Fontana paperback -  6th imp. 1970

The evil 'Mr. Evans' is another Burgess or Maclean - a traitor working for the Russians. The scene moves to Montescecco then Perugia, both convincingly described, for the denouement and communists' comeuppance. Jacopone, the old gamekeeper at the Principessa's villa in the former town, is convincingly drawn, especially when Lammiter says farewell with "Viva Garibaldi!" A wide grin broke across the wrinkled face. "Evviva!" Jacapone said heartily. "Viva Garibaldi!"

As a minor aside: I hadn't realised how often MacInnes uses the innocent, usually young, bystander as a way to solve problems or advance the plot: the English schoolgirl Emily in Pray for a Brave Heart; Sally Maguire, the American student from Burbank, California in North from Rome. Well, it will be two more MacInnes - Decision at Delphi (1961) and The Venetian Affair (1964), after I have read another Sir Walter Scott - Rob Roy (1818).

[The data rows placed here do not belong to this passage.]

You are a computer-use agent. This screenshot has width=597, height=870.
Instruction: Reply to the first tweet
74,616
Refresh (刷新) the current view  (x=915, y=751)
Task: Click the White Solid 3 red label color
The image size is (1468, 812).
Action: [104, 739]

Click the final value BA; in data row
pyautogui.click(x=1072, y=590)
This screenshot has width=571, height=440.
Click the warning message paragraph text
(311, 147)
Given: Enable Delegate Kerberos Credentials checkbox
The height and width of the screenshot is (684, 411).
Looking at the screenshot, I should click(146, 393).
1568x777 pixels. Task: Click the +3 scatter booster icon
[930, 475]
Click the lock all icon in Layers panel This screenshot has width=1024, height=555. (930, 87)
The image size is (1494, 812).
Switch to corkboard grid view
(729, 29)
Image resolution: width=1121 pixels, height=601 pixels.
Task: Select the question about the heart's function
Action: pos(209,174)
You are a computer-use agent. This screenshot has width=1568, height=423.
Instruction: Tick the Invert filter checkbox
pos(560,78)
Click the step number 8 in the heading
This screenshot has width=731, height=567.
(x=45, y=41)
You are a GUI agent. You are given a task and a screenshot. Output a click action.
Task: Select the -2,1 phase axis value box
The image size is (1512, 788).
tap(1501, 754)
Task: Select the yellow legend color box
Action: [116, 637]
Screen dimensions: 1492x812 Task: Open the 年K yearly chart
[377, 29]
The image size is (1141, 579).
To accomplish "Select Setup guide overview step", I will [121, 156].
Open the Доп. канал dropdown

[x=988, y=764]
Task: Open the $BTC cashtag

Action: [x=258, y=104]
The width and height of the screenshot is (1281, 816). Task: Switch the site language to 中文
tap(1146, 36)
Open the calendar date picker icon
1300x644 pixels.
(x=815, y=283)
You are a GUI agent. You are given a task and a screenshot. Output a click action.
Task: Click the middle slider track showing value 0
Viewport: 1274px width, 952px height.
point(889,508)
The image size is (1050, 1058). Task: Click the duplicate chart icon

PS There has been a time 'gap' in Blogging, as I have been rearranging all my Victorian/Edwardian books, having added three extra shelves (all my own work!). Now all my Sir Walter Scott novels and books about him are together, as are all my Robert Louis Stevenson works. On a lower level (in all senses) my Emily Sarah Holt and Evelyn Everett-Green now have shelves to themselves; while G. A. Henry and Charlotte Yonge share a shelf. The changes have left a space for the only 'growing' section - my Scottish novels - from both ends of the 19th century: Galt, Ferrier, Brunton to the left and the Kailyard School to the right. My updated digital catalogue now details each book: date of publication, author, title, edition, quality and cost. Surprisingly, there are very few where I have not recorded the purchase price. Many, many bargains, but also one or two excessive spendings.

                                              Three of the four Bays                  Scott etc.

Downstairs (apart from my mammoth John Buchan and his family Collection) are mainly 20th century authors - Daphne du Maurier, Maurice Walsh, Gordon Daviot/Josephine Tey, Constance Holme, Mary Webb, Stanley Weyman, R. H. Forster, Helen MacInnes; as well as literary biographies. Much to do!